**Supplied records**
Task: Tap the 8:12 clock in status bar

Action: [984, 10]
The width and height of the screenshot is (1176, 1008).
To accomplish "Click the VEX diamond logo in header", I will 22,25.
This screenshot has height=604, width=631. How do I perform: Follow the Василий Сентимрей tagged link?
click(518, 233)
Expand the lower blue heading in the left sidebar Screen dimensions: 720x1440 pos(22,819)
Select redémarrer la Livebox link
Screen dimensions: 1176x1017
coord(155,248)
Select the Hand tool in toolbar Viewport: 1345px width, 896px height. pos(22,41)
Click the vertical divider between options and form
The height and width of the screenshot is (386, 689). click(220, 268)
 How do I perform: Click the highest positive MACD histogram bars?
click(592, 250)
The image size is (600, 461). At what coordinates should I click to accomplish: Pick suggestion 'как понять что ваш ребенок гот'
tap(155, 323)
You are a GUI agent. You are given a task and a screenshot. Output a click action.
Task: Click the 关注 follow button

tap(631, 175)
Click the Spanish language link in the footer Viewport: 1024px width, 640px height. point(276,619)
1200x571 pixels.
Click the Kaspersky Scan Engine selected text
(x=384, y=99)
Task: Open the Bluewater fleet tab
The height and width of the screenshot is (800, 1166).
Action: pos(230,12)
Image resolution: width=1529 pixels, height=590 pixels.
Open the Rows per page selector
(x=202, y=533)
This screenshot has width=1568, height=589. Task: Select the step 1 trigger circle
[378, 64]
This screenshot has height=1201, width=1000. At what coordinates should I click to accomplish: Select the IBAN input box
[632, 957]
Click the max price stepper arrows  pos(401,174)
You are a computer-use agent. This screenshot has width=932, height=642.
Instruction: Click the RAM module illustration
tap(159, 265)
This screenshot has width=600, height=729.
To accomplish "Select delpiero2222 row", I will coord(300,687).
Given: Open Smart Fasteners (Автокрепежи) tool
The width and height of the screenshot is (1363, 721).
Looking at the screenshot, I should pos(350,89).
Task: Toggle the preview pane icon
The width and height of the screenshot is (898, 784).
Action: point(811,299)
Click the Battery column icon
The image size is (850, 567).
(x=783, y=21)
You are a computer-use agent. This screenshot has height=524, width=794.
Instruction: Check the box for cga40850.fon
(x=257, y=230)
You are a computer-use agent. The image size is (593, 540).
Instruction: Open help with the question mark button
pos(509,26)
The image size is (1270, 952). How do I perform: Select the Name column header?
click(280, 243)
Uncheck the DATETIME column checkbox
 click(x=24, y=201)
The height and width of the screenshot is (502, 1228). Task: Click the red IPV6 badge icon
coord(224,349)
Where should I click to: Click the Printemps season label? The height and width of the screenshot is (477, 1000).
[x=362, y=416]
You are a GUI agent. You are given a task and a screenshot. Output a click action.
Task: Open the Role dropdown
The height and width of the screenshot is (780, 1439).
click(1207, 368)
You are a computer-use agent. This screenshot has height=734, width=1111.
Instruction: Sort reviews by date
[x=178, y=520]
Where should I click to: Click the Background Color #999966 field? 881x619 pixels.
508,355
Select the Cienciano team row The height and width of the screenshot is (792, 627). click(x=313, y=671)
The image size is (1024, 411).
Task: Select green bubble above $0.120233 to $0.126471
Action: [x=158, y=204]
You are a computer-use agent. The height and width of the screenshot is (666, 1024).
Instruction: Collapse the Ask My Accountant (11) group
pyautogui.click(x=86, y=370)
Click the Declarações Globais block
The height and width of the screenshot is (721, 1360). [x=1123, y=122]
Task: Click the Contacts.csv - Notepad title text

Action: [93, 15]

**About this task**
Quote the listing above, but only from the line that shows "has width=932, height=642." through the line that shows "Given: Open Smart".

**The completed task**
You are a computer-use agent. This screenshot has width=932, height=642.
Instruction: Click the RAM module illustration
tap(159, 265)
This screenshot has width=600, height=729.
To accomplish "Select delpiero2222 row", I will coord(300,687).
Given: Open Smart Fasteners (Автокрепежи) tool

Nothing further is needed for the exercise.